Selected excerpt:
----------------

Stevens confirms that Russell and company will be on hand -- to do what, exactly, remains uncertain. "To be honest with you, we won't know anything about what they plan to do until three weeks out," Stevens says.
And since Safe City is funding the summit -- Melinda Patterson is heading fundraising efforts -- and local luminaries, including former mayoral candidate Penfield Tate, are doing most of the legwork, it would seem that by the time Simmons rolls into town, there won't be much left for him to do but step into the spotlight and take all the credit.
"Let's not say 'take credit,'" Stevens clarifies. "They come in and help make it better. Russell and the rest are interesting people. They want to see how much hype we build before they step in; that's the way they do things. They want to see if you get your business in order, get everything organized -- and after that, if everything is organized, then they come in and start helping you do your promotions and stuff. They met with us four different times to tell us the things that they expect. In other words, they come in and tell you how it should look and give you suggestions and that kind of thing. It's like a class, if you will, or a workshop. They come in and lend you their expertise up front."
That may sound like little more than a franchising opportunity for Denver -- but it's one that Safe City plans to make the most of. "If you rely on them to put it together, then we just show up for the party," Stevens says. "We get no input. But if we organize it, we know that all of our messages will be delivered, and we know that we'll have the people necessary in our city to be out front. And that's important to me."
According to HSAN's website, the group's mission is to "serve as a catalyst for education advocacy and other societal concerns fundamental to the well-being of at-risk youth throughout the United States." One of those concerns seems to be getting out the vote. The site touts the number of people who've registered to vote at past summits -- 11,000 new voters at Philadelphia's event alone. HSAN has been active in the political arena since its inception: It's campaigned to repeal the Rockefeller drug laws in New York, and last year Simmons called for a boycott of Pepsi after the company canned rapper Ludacris as its spokesman.
Could Simmons be paving the way for a new political party with his summits? Run DNC? Simmons/Combs in 2008?
The Phat Farm shirt I picked up at Rise might offer some clues: the words "Repair the past. Vote Now" on the front, and the motto "The hip-hop community can change the world" on the back. Imagine how much power Simmons would have if he could mobilize hip-hop heads across the nation.

----------------

Input data:
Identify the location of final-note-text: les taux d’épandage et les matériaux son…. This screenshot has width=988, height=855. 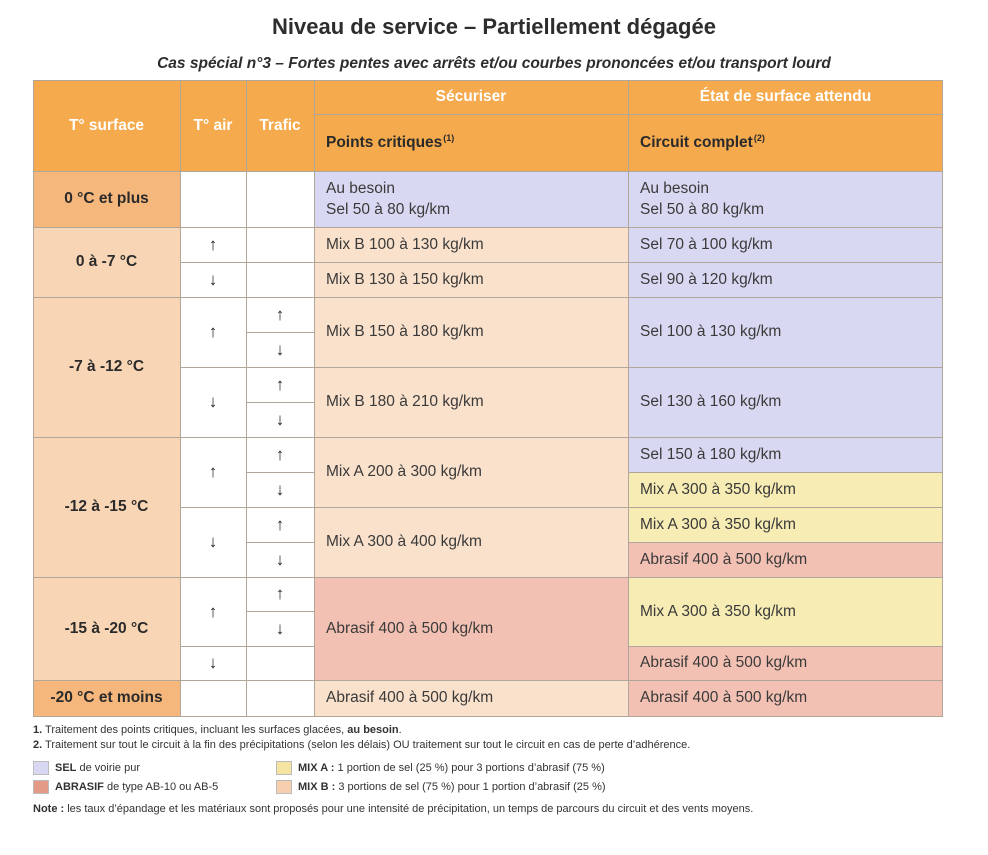
(410, 809).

----------------

Exercise set:
A - From the excerpt on the Safe City summit, set down word for word the passage starting at "Could Simmons be" and ending at "across the nation.".
B - In the excerpt on the Safe City summit, list every person mentioned by name, in order of first appearance, leaving out any name used only within the title of a law.

Responses to the tasks:
A -
Could Simmons be paving the way for a new political party with his summits? Run DNC? Simmons/Combs in 2008?
The Phat Farm shirt I picked up at Rise might offer some clues: the words "Repair the past. Vote Now" on the front, and the motto "The hip-hop community can change the world" on the back. Imagine how much power Simmons would have if he could mobilize hip-hop heads across the nation.

B -
Stevens
Russell
Melinda Patterson
Penfield Tate
Simmons
Ludacris
Combs